◆ **SHORT TASK**
Please recast each line of the data below as one string in a JSON list, leaving out blank lines and the pictures.

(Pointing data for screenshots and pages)
-- START --

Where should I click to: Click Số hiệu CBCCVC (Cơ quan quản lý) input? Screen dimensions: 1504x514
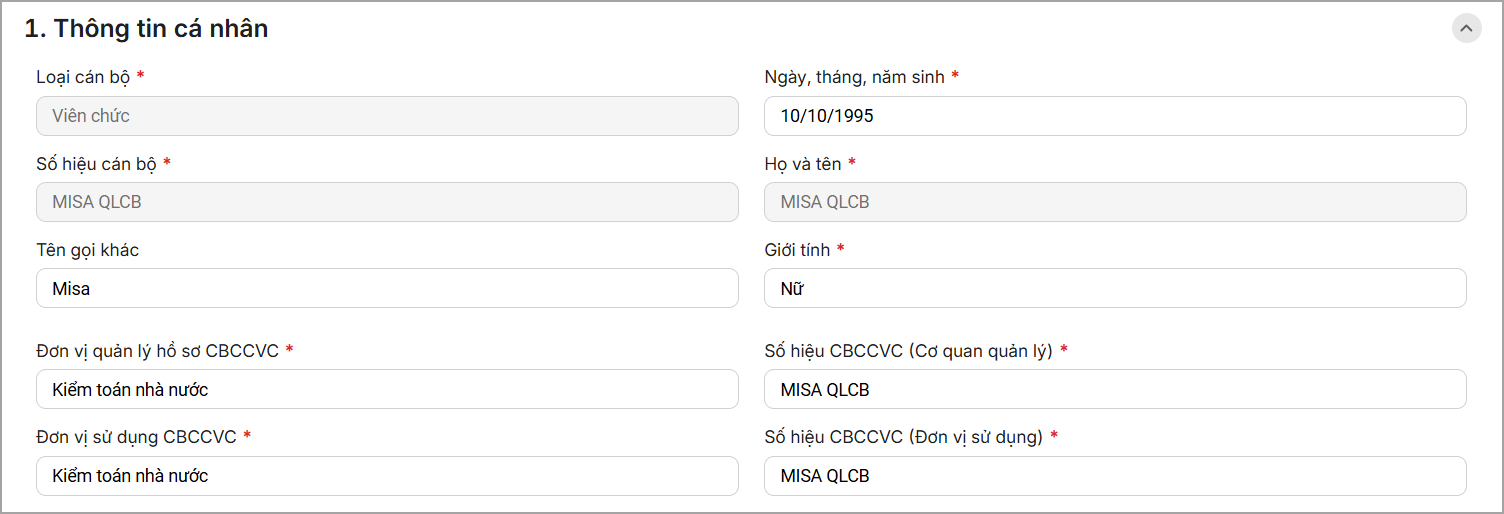point(1115,390)
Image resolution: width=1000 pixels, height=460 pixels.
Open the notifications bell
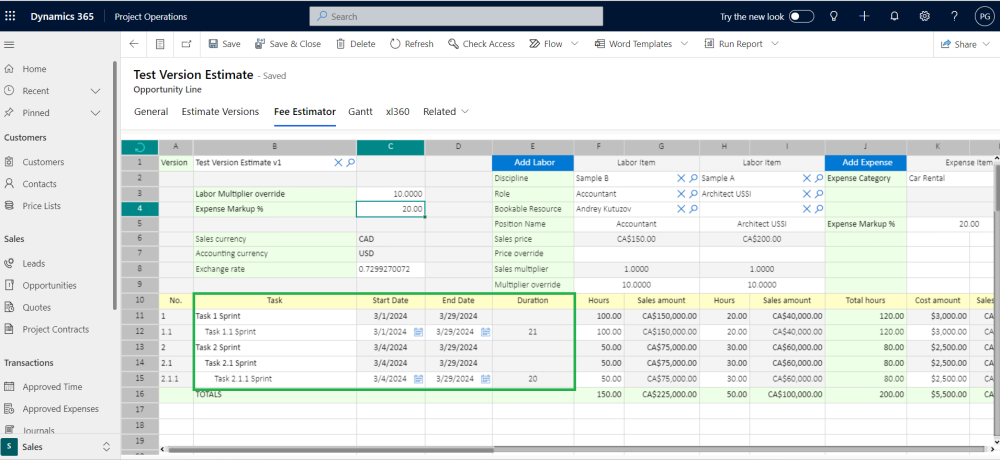tap(894, 16)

-- END --

◆ **PROBLEM SOLUTION**
[
  "Where should I click to: Click Số hiệu CBCCVC (Cơ quan quản lý) input? Screen dimensions: 1504x514",
  "point(1115,390)",
  "Image resolution: width=1000 pixels, height=460 pixels.",
  "Open the notifications bell",
  "tap(894, 16)"
]